3.1. Global Representation in MIL Pooling

To accommodate the variability of the target lesions within and between bags, we develop a diverse global representation in the MIL pooling stage. Specifically, we define the global representation of the target (positive) instances as a set of learnable vectors given by $\mathit{G}=\left[{\mathit{g}}_1^{\mathrm{\top }},\cdots ,{\mathit{g}}_K^{\mathrm{\top }}\right]\in {\mathbb{R}}^{K\times L}$ with ${\mathit{g}}_k\in {\mathbb{R}}^L$ where $K$ is the number of global vectors. It is worth noting that a feed-forward network (FFN) is used to embed further both the input instance vectors $\tilde{\mathit{X}}={\left\{{\tilde{\mathit{x}}}_i\right\}}_{i=1}^n$ and the global vectors $\mathit{G}$ (see Fig. 2). However, we keep using $\mathit{G}\in {\mathbb{R}}^{K\times L}$ to denote global vectors for notation brevity.

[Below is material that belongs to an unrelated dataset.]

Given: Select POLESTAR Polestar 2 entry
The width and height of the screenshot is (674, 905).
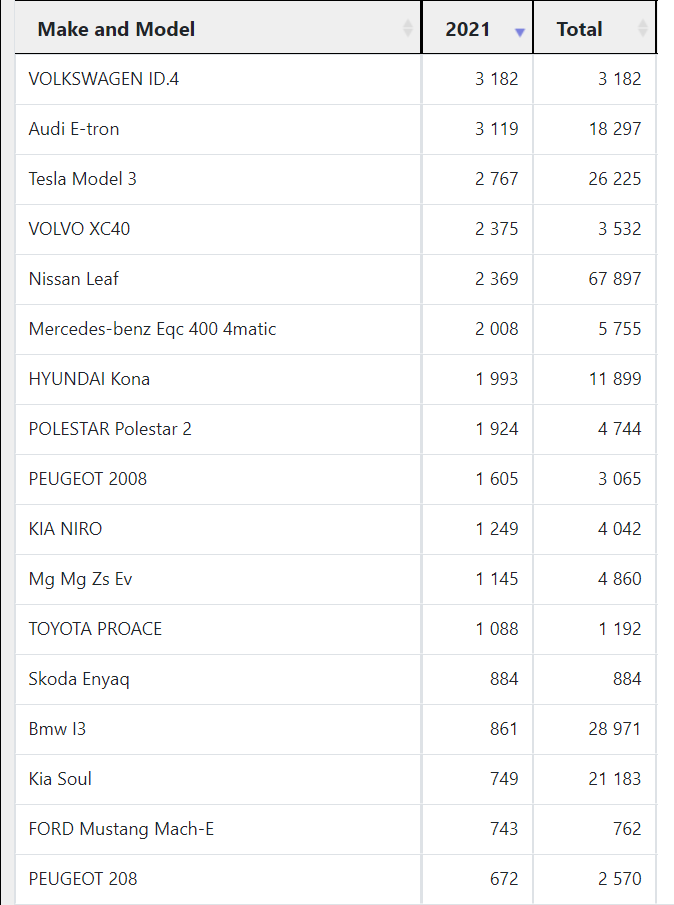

Instance Correlation as Cross Attention.

The standard AB-MIL framework assumes the instances are independent and identically distributed while overlooking the correlation effect between instances. Hence, the self-attention mechanism becomes a natural choice for modeling the inter-instance correlation. However, due to the large number of instances within a bag in MIL, the quadratic time and space complexity $𝒪\left(n^2\right)$ of standard self-attention poses a significant challenge in computation. Alternatively, the previous transformer-based MIL [47] mitigates this problem by employing Nystrom-Attention [59], approximating the standard self-attention with linear complexity, which has proved effective of modeling correlation between positive and negative instances. It could be used to gather similar instances together by attention, benefiting from filtering background information. However, self-attention usage only guarantees the general separation of the positive and negative instances in a bag, which overlooks the diversity between instances and between bags.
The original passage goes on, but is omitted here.